:: Problem to solve ::
Would you copy out the lines of the records between the line holding "Where should I" and the line holding "Action: point(30,172)", inclusive, and leave the pictures out?

-------------------------

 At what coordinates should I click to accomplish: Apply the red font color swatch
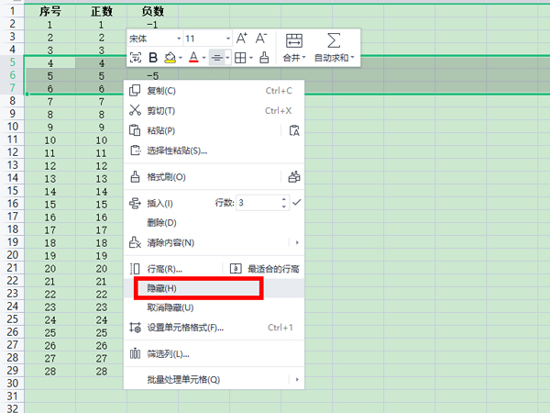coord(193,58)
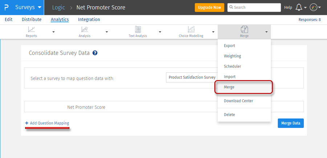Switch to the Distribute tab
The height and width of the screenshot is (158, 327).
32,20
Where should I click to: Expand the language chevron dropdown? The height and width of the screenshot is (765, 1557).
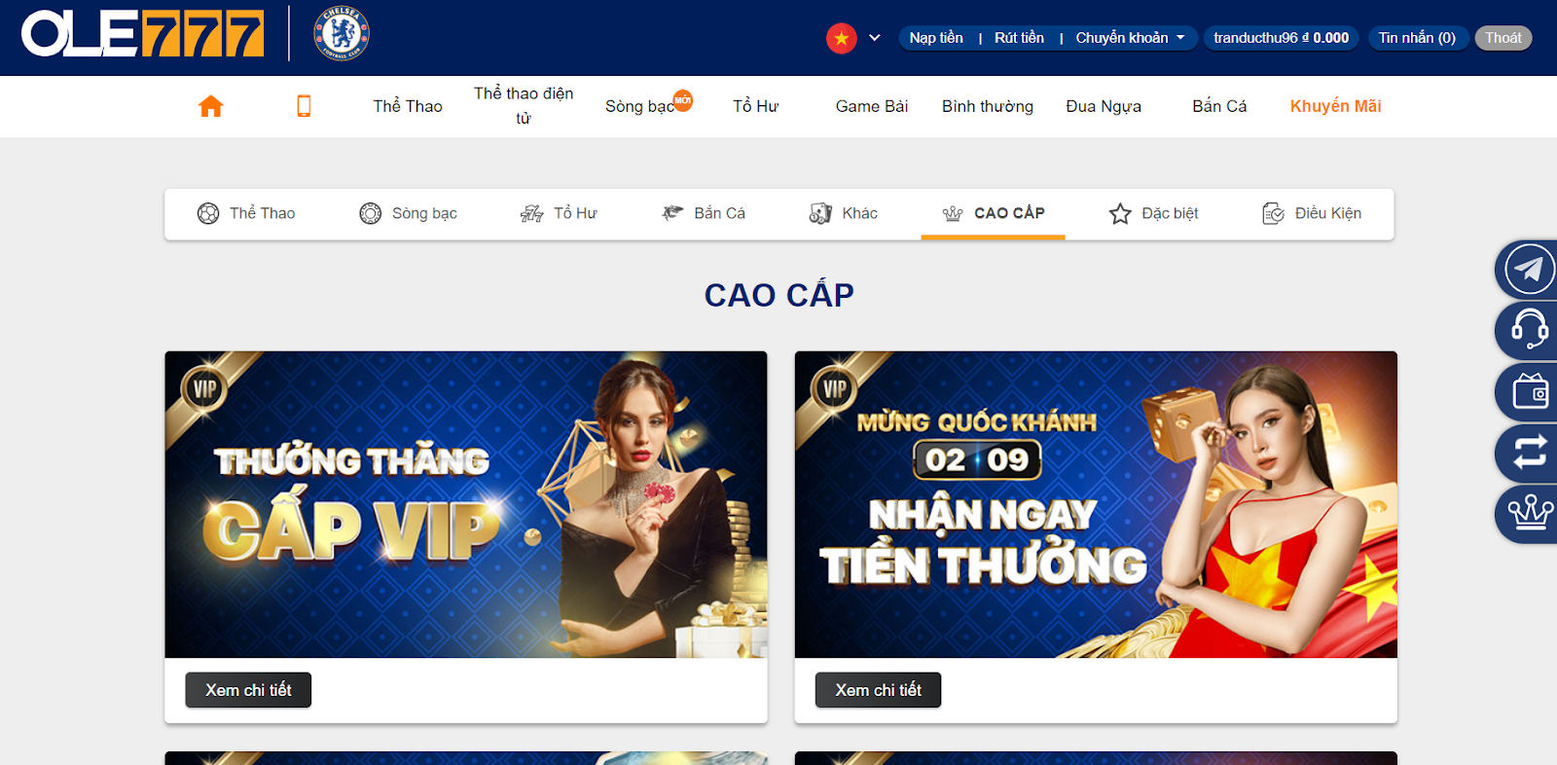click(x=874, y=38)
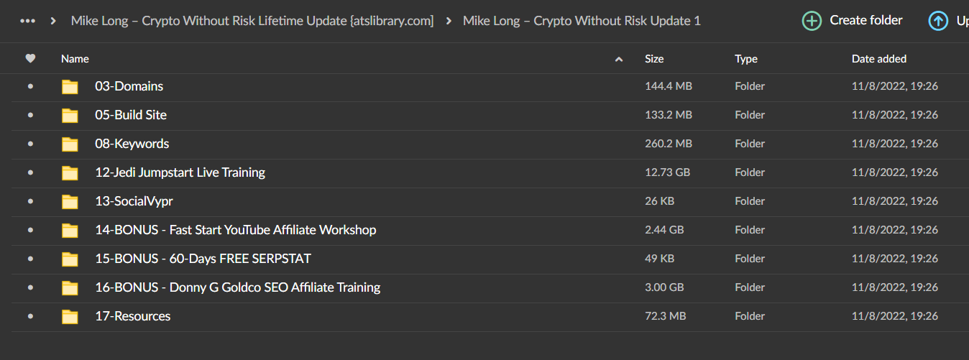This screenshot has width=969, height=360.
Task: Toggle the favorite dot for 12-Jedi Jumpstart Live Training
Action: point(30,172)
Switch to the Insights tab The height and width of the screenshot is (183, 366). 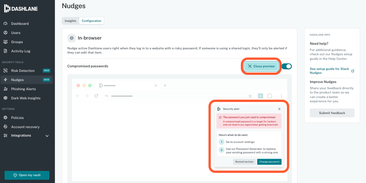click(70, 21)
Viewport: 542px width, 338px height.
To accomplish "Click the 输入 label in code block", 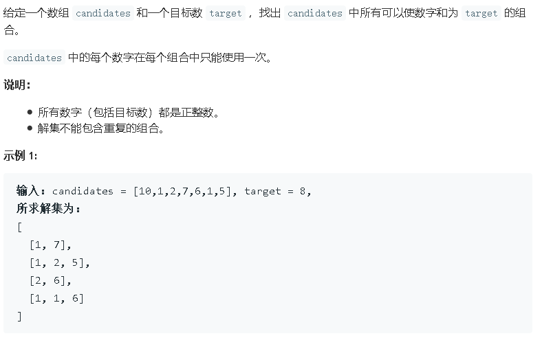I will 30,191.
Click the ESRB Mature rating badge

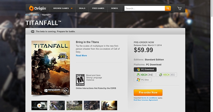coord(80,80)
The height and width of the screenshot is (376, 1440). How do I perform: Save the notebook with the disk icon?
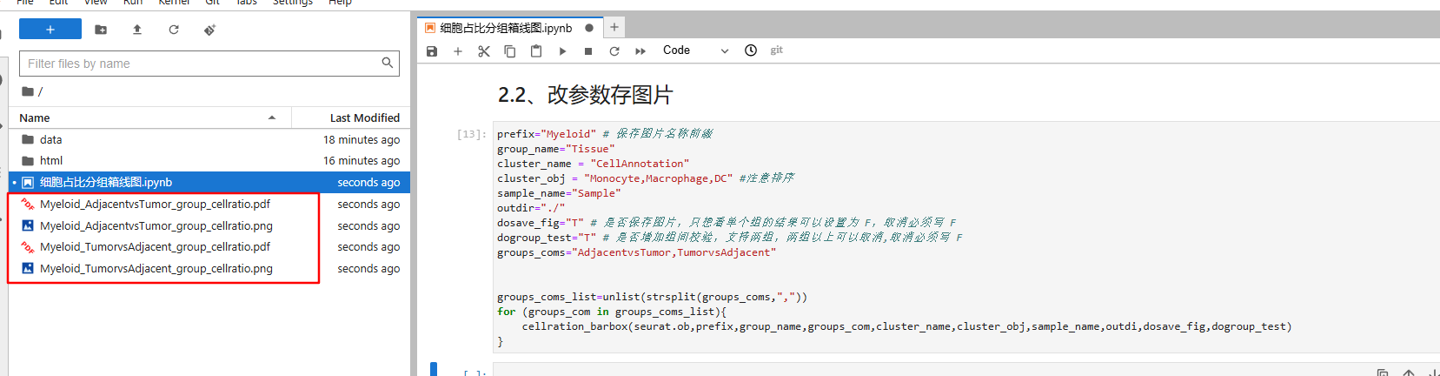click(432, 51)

-------------------------

:: Exercise output ::
Where should I click to: Expand the language chevron dropdown? The height and width of the screenshot is (765, 1557).
click(x=874, y=38)
This screenshot has width=969, height=360.
Task: Toggle the favorite dot for 12-Jedi Jumpstart Live Training
Action: point(30,172)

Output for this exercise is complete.